For complex scenes, clever sorting of your rendering actions is absolutely necessary and can result in immense performance gains.

I recommend that you sort first by ‘effect’, which it the entire set of states including materials, shaders, and most other states.

Then sort by texture. With multitexture this involves a little cleverness. A texture state with texture A & B on texture units 1 & 2 should sort at the same level as textures A & B on texture units 2 & 1, since no additional texture transfers are needed.

Then sort by vertexbuffer or array.

Then sort by lighting state.

However once you have your sorting chain in place it is pretty easy re-order your sorting to find the best performance for your scene. A scene with a few vertexbuffers and many textures might benefit from sorting vertexbuffer first.

kitfox · October 9, 2005, 5:09pm

Thanks for the advice. Why do you suppose ‘effect’ the most important thing to sort by? I’d have thought that since specular highlights, fog colors and such require so little data compared to things like texture maps that they’d be the least siginificant thing to sort by.

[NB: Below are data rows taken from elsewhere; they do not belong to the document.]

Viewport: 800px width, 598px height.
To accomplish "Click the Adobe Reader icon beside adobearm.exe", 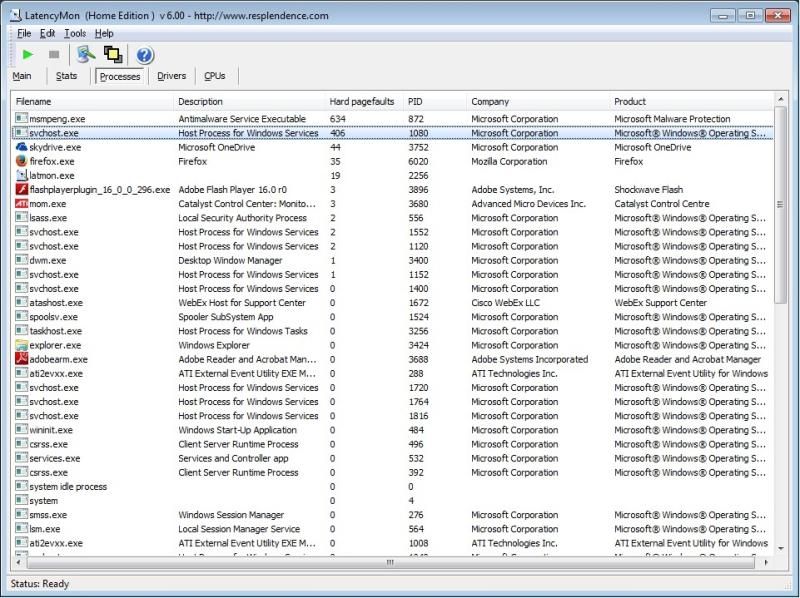I will tap(23, 359).
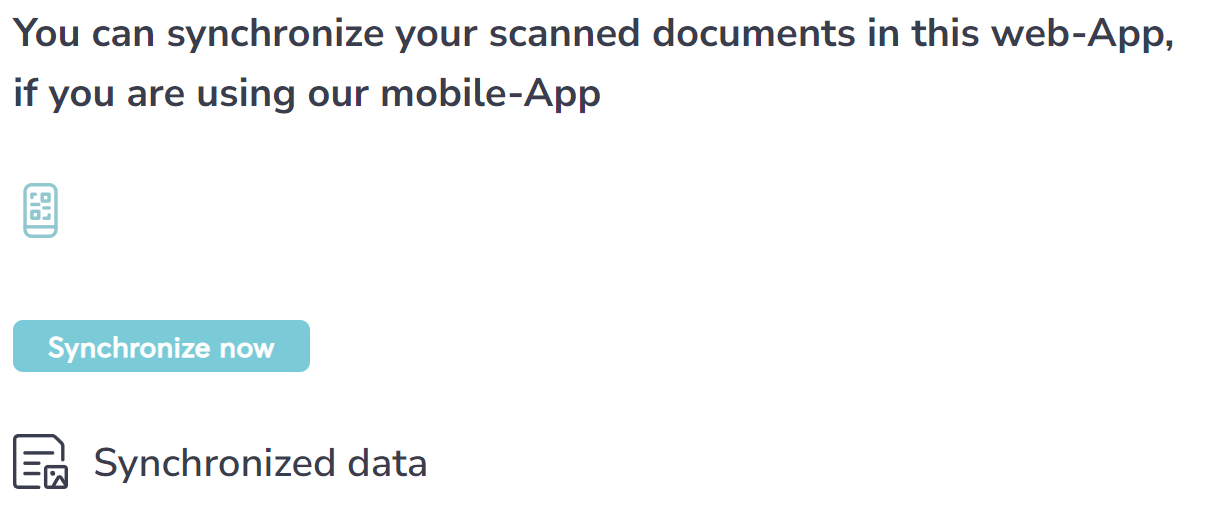Click the word 'mobile-App' in the heading
The width and height of the screenshot is (1212, 515).
[490, 93]
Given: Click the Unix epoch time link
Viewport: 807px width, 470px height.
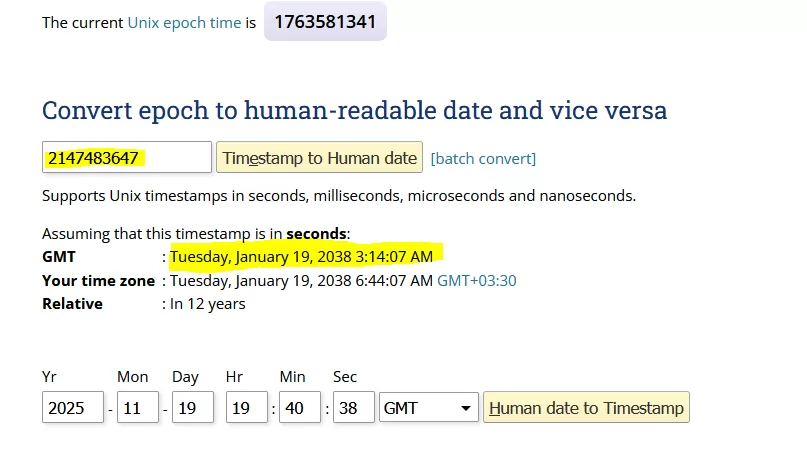Looking at the screenshot, I should point(184,22).
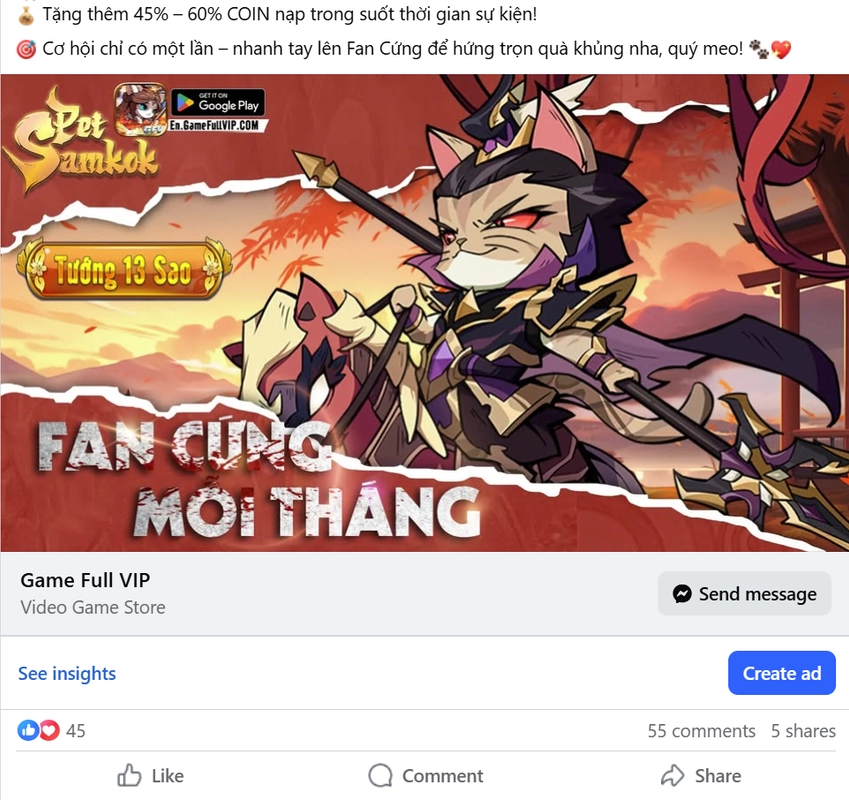Image resolution: width=849 pixels, height=800 pixels.
Task: Click the Pet Samkok app icon
Action: 140,109
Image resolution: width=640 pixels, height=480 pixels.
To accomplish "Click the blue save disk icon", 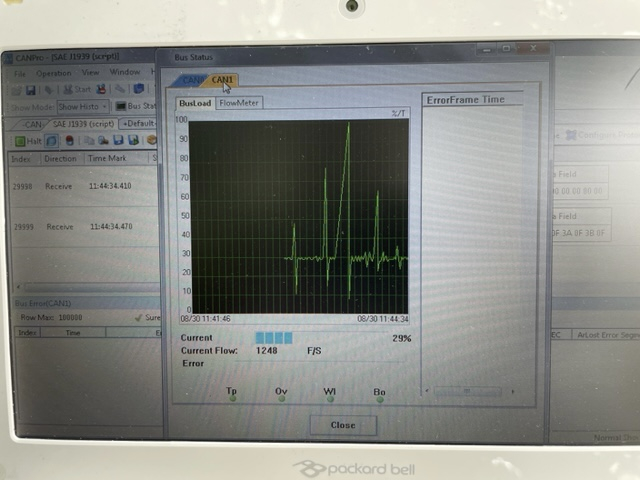I will pyautogui.click(x=28, y=90).
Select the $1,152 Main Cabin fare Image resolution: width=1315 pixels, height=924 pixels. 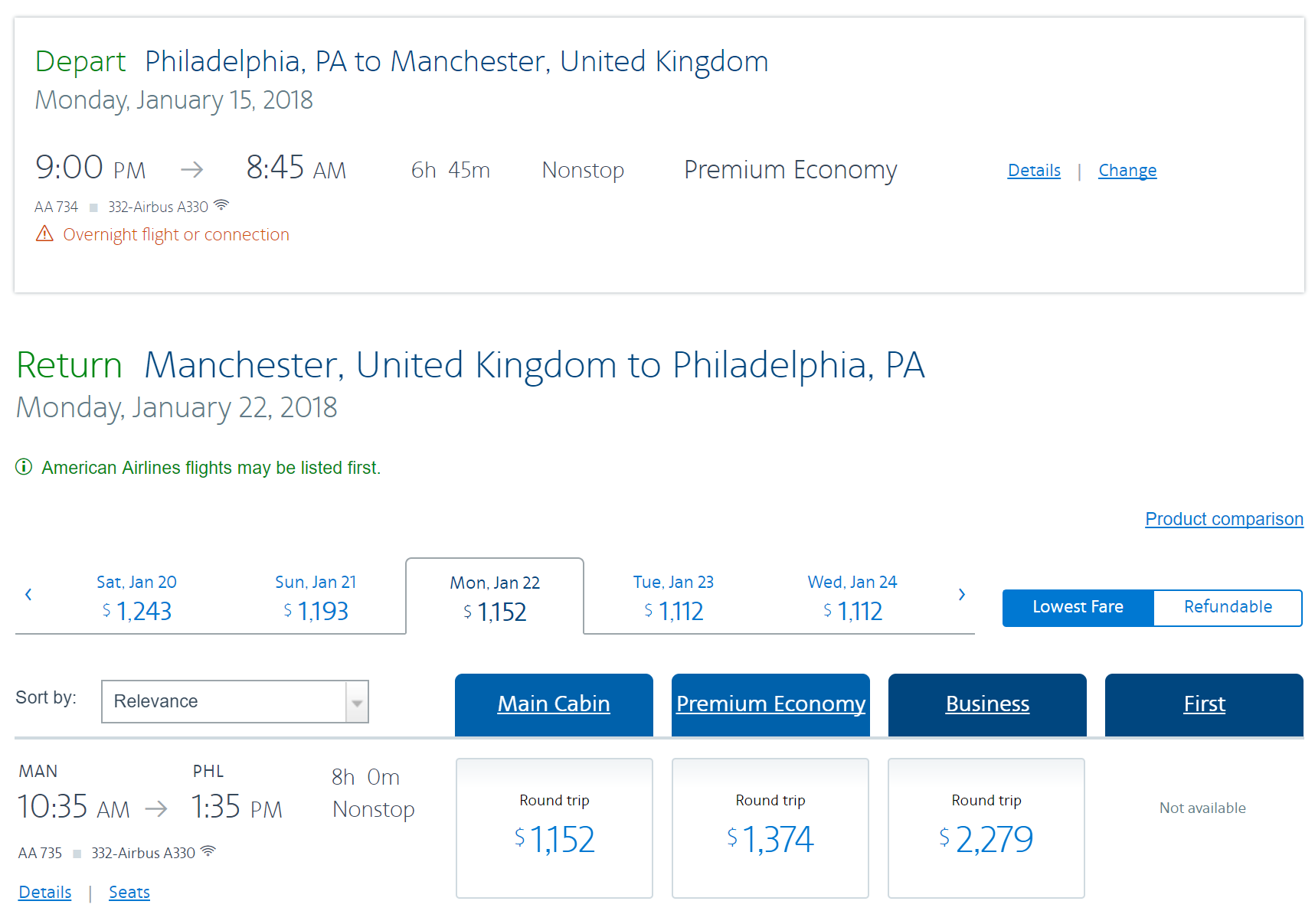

Also, just to be clear, by ‘sort by’, you mean ‘effect’ is the primary sorting criteria, texture is the secondary, etc, and not ‘put all your things to be rendered in a queue and first sort the queue for effects, then sort it for like textures, etc’. The second case would have a reverse sorting priority than the first.

Thanks,

Mark McKay

Niwak · October 10, 2005, 6:52am

The relative cost of the different state changes depends on the graphics hardware.
The general rule is the one given by anarchotron ;

texture (because, it may have to upload memory blocks),
vertex buffer (because, it may have to upload memory blocks),
lights, modelview transform,… (because, it causes a “validation”),

To let the thing be a bit more complex, you have to handle the front to back ordering as well to get the benefit of early pixel rejection of recent hardware (post GeForce 3).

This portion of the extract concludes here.